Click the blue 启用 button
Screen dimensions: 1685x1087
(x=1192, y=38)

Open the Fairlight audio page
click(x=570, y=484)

EXERCISE AIM =
Each line from the one containing "Screen dimensions: 1685x1087" to the last line of the material above should be reproduced word for word, with nothing added.

COMPLETED EXERCISE =
Screen dimensions: 1685x1087
(x=1192, y=38)

Open the Fairlight audio page
click(x=570, y=484)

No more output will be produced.